Once again, the UCSF protocol would have failed to protect trial data from block rewriting attacks.

One way to solve this problem would be for the trial regulator to maintain a copy of every block rather than just the block hashes. In the event of a discrepancy, the version of the chain maintained by the regulator would be considered authoritative.

This approach raises the question of why the trial sponsor should even be involved in data maintenance at all. If the regulator maintains the authoritative version, maintaining a second copy merely increases complexity and risk without much to show for it. At the very least, a block chain becomes unnecessary.

In the interest of efficiency and accuracy, the regulator would eventually absorb all data management responsibilities from the trial sponsor.

Ironically, this situation places the regulator in exactly the same predicament that the trial sponsor was in.

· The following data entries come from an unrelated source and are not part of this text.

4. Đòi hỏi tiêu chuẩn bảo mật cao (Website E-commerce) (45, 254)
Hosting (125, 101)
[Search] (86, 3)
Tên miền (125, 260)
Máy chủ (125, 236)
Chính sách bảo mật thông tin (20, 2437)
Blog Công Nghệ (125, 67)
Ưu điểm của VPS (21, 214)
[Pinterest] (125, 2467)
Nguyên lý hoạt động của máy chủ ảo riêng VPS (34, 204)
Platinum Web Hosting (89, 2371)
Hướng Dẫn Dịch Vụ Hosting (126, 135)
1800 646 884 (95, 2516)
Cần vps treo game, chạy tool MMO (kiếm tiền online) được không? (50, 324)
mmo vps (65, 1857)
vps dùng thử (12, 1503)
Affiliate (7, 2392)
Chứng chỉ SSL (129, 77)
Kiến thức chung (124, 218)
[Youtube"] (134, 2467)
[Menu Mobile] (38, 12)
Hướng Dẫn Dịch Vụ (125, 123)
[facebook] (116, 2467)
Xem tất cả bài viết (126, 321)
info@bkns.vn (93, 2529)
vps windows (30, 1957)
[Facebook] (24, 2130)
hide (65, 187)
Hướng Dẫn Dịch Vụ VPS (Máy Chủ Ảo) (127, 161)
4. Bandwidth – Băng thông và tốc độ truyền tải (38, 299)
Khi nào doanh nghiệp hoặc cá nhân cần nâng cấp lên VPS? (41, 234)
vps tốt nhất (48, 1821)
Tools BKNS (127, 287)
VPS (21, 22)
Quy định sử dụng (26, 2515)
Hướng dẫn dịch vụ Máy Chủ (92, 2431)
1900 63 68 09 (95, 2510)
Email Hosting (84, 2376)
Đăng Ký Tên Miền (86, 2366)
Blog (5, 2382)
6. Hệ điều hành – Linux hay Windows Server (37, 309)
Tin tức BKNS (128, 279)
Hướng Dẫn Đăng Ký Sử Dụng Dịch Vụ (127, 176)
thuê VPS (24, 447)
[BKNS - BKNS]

How will valuable clinical trial data be protected from forgery and corruption?

The regulator might consider adopting the UCSF protocol. Notice, however, that in this case there is no higher authority with which block hashes can be deposited. The buck stops with the regulator. Actually, there might be a higher authority, but that's an article for another time.

So this is where the story ends — with a block chain that no savvy observer would ever describe as "immutable" or "tamper proof." If this exercise ultimately ends in a futile return to the status quo, why not build a system that will deliver real security in the first place rather than security theatre?


Improving the security of sensitive scientific data is a worthwhile goal. Hash-based audit trails like the one proposed in the UCSF paper might offer some benefit in very limited cases. But claims of immutable and tamper proof data protection should be viewed with great skepticism. Bitcoin solved a very specific problem through a brilliant combination of existing technologies and economic incentives. Cherry picking Bitcoin's technologies neutralizes its hard-won security guarantees.

Before committing valuable resources to a block chain project, consider discussing these questions with your team:

  1. What specific security threats will the use of a block chain defend against?
  2. What alternatives exist for countering these threats?
  3. How will block rewriting attacks be addressed?
  4. How will legitimate modification of data be distinguished from attacks?
  5. In what specific ways will security be compromised by eliminating the block chain from this project?
  6. What trusted third parties does this block chain protocol require?